* _WHAT YOU SHOULD DO_:
Starting at the first line of the data below, retype every line up to and including the one containing "Click the 个人信息".

* _Records contained in a dataset_:
◆ ◆ ◆ ◆ ◆ ◆ ◆

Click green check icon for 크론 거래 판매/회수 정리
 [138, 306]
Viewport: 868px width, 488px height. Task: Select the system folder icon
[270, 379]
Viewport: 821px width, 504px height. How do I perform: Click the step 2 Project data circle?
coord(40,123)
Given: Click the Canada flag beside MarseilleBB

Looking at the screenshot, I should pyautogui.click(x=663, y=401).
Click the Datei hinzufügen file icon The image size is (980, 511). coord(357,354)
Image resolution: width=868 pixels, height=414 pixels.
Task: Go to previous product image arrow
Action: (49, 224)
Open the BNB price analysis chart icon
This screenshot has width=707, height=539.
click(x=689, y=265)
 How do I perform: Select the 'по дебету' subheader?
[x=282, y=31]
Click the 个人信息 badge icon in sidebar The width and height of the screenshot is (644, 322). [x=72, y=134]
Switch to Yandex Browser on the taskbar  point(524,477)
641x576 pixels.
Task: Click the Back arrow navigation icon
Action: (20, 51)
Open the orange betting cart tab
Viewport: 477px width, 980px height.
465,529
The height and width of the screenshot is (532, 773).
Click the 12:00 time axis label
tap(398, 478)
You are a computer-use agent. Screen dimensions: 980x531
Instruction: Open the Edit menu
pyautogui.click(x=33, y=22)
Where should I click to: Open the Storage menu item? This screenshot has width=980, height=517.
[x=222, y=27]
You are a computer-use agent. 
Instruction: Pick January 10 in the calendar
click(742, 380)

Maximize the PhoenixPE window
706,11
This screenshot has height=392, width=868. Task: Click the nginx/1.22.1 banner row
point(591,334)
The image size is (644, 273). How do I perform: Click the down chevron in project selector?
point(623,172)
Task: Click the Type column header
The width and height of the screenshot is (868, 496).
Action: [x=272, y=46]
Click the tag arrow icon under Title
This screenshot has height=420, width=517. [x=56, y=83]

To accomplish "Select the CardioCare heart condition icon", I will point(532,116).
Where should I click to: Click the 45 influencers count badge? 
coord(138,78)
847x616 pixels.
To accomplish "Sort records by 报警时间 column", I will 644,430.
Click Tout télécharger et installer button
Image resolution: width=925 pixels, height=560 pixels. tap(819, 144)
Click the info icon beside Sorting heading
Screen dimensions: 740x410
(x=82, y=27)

◆ ◆ ◆ ◆ ◆ ◆ ◆

* _ANSWER FOR THE TASK_:
Click green check icon for 크론 거래 판매/회수 정리
 [138, 306]
Viewport: 868px width, 488px height. Task: Select the system folder icon
[270, 379]
Viewport: 821px width, 504px height. How do I perform: Click the step 2 Project data circle?
coord(40,123)
Given: Click the Canada flag beside MarseilleBB

Looking at the screenshot, I should pyautogui.click(x=663, y=401).
Click the Datei hinzufügen file icon The image size is (980, 511). coord(357,354)
Image resolution: width=868 pixels, height=414 pixels.
Task: Go to previous product image arrow
Action: (49, 224)
Open the BNB price analysis chart icon
This screenshot has width=707, height=539.
click(x=689, y=265)
 How do I perform: Select the 'по дебету' subheader?
[x=282, y=31]
Click the 个人信息 badge icon in sidebar The width and height of the screenshot is (644, 322). [x=72, y=134]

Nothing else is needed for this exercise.